Rare liver diseases are not so rare if they affect you or someone you love. There has been a lot of attention on more common liver diseases recently, such as hepatitis, but there are more than 100 different types of liver disease. Many you may have never heard of. Two such conditions are Alpha-1 antitrypsin deficiency and Alagille syndrome.
Alpha-1 antitrypsin deficiency is a hereditary genetic disorder that can cause liver and lung disease. It is the most common genetic cause of liver disease in children. In fact, 15% of newborn children who carry the genes will develop liver disease. Onset can also occur in late childhood and adulthood. Overall, 15% of adults with alpha-1 antitrypsin deficiency will develop liver disease, which can result in liver failure. There is also an increased incidence of liver cancer.
An estimated 1 in 2,500 people have alpha-1 antitrypsin deficiency worldwide. While the disease occurs across all ethnic groups, it is found most frequently in individuals of European ancestry. Both parents must carry the genetic trait for alpha-1 in order for it to be passed on to their offspring.
Symptoms include jaundice, fatigue, swelling of the abdomen or legs, poor appetite and abnormal liver tests.
Alpha-1 antitrypsin is a protein made in the liver, which plays an important role in preventing the breakdown of enzymes in various organs. In individuals with alpha-1, their bodies are unable to create enough of this protein.
Blood tests can detect the levels of alpha-1 antitrypsin. While there is no cure for the disease, treatment includes synthetic infusions of alpha-1 antitrypsin, which prevents the progressive deterioration of the lungs. Nutrition is also a key component to ensure that the liver and body have essential nutrients. Vitamins E, D and K are often given.

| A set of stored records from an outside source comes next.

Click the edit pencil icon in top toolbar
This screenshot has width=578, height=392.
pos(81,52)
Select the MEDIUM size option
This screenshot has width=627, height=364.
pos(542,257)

Alagille syndrome is also hereditary and affects infants and young children. It occurs in about one in every 70,000 births according to the National Digestive Diseases Information Clearinghouse.
Children with Alagille syndrome usually suffer a progressive loss of the bile ducts within the liver over the first year of life and narrowing of bile ducts outside the liver. This leads to a buildup of bile causing damage to liver cells. Scarring may occur and lead to cirrhosis in about 30 to 50% of affected children. In an estimated 20% of individuals with the disorder, liver cirrhosis advances to a stage where the liver fails to perform its functions and liver transplantation is needed.

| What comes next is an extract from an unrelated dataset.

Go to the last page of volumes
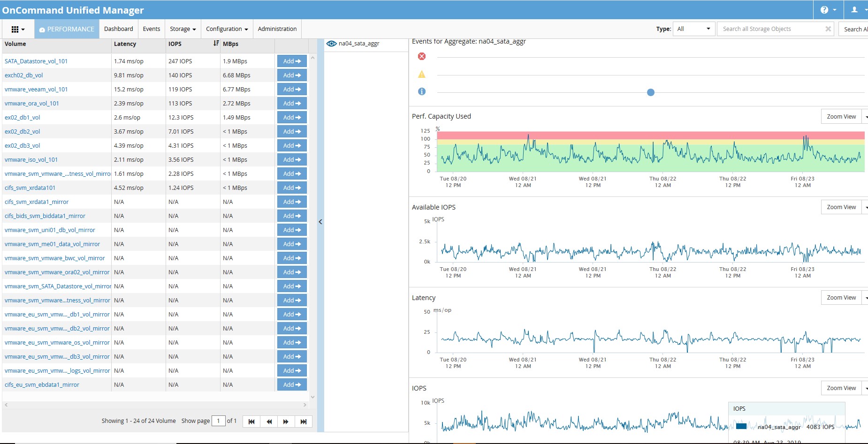Image resolution: width=868 pixels, height=444 pixels. (x=303, y=421)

Alagille syndrome closely resembles other forms of liver disease seen in infants and young children but it is distinguished by facial malformation and heart valve disease (usually pulmonary stenosis). The kidneys, blood vessels, eyes and other organs can also be affected.
Symptoms of Alagille syndrome are jaundice, itchy skin, pale and loose stools and poor growth within the first three months of life. Later, symptoms include persistent jaundice and itchy skin, as well as fatty deposits in the skin. The disease often stabilizes between ages four and ten with an improvement in symptoms.
Other features, which help establish the diagnosis, include abnormalities in the kidneys, cardiovascular system, eyes, and spine. Narrowing of the blood vessel connecting the heart to the lungs leads to heart murmurs but rarely causes problems in heart function. More than 90% of children with Alagille syndrome have an unusual abnormality of the eyes.
Treatment focuses on trying to increase the flow of bile from the liver, maintaining the child’s normal growth and development pattern, and correcting any of the nutritional deficiencies that often develop. Because bile flow from the liver to the intestine is slowed in Alagille syndrome patients, medications designed to increase the flow of bile are frequently prescribed.
Problems with fat digestion and absorption may lead to deficiency of fat-soluble vitamins (A, D, E, and K). Deficiencies of these vitamins can be diagnosed by blood tests and can usually be corrected by large oral doses.